EXTRACTED MATERIAL START

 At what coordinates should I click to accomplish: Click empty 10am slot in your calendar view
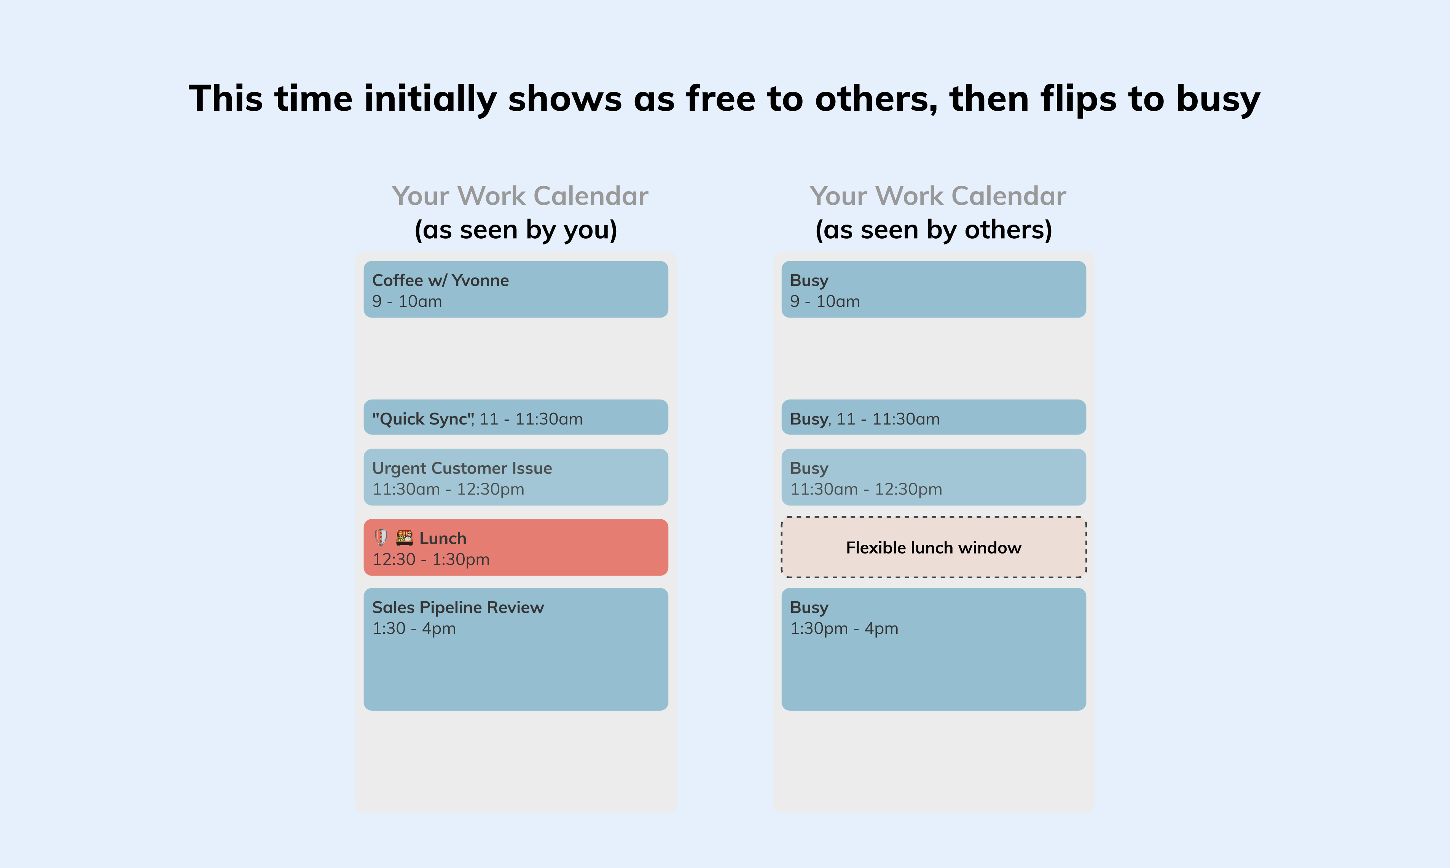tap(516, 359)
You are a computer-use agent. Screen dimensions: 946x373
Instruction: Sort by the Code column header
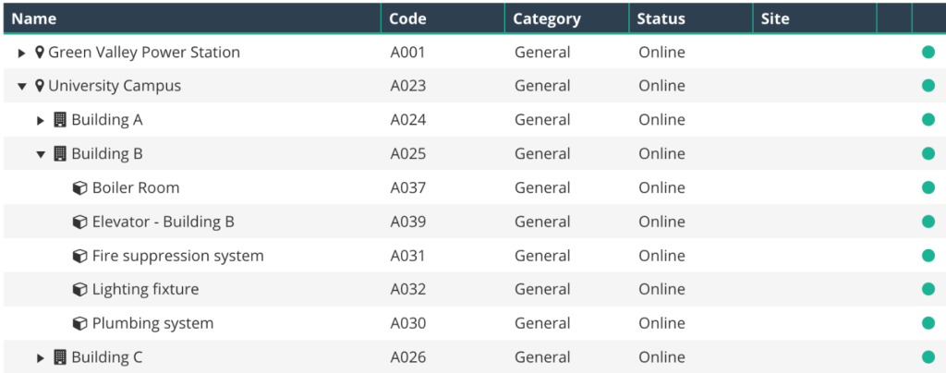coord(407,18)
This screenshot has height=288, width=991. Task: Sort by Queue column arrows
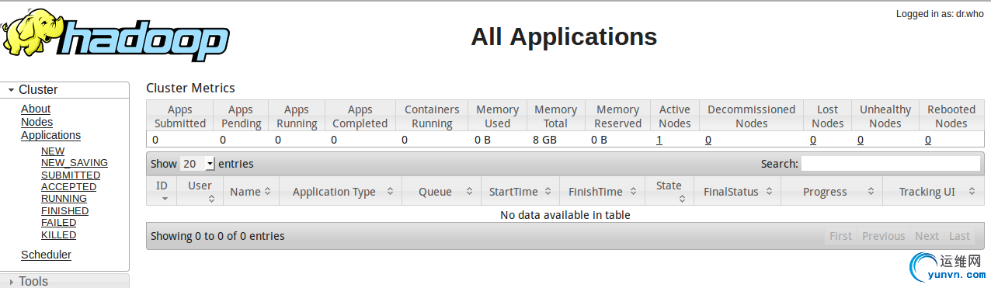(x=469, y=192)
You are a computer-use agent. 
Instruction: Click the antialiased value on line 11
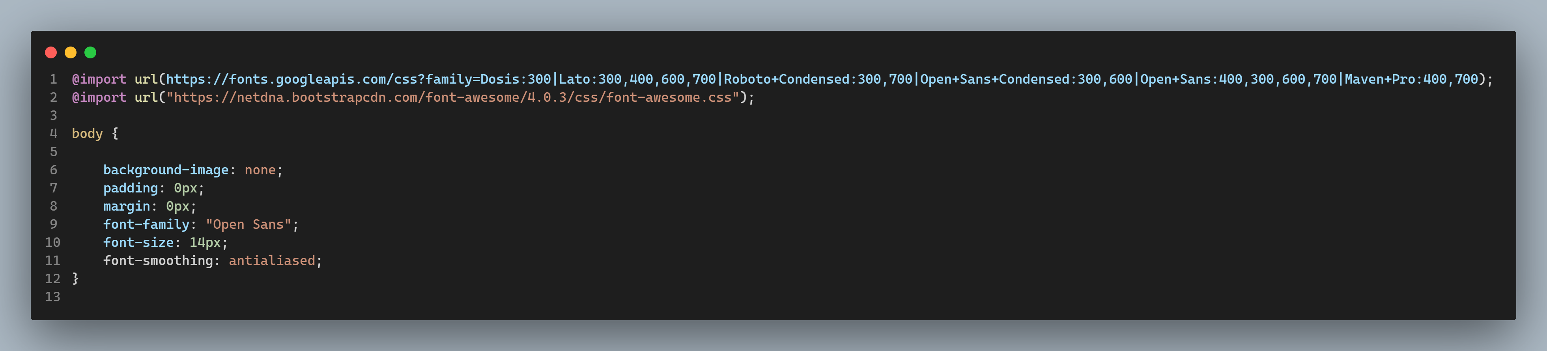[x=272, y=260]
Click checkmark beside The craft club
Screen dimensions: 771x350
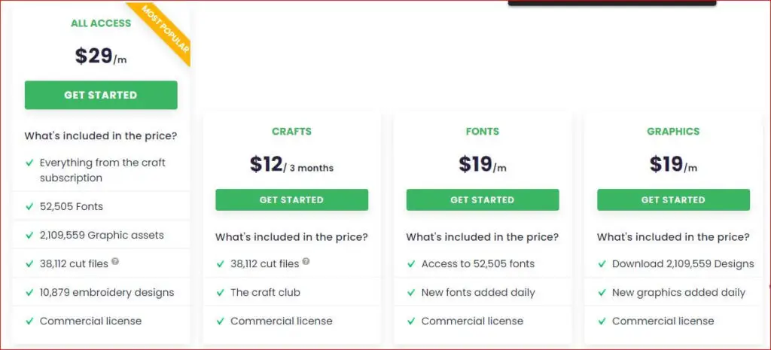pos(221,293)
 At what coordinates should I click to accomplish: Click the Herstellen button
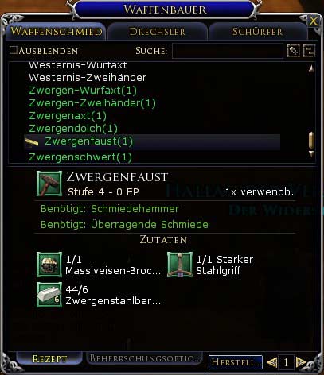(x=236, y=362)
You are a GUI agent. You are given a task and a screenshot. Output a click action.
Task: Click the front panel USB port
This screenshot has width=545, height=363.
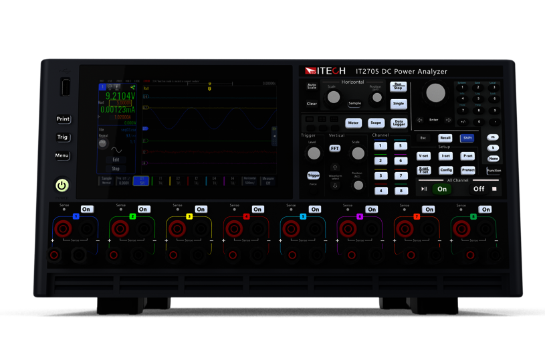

EXTRACTED MATERIAL END

* **WHAT TO PRODUCE**
Where a line contains "You are a GUI", begin there and set down exactly each line through the end of the data above, omitting any pictures.

* **SOLVED EXERCISE**
You are a GUI agent. You are given a task and a screenshot. Output a click action.
Task: Click the front panel USB port
This screenshot has width=545, height=363.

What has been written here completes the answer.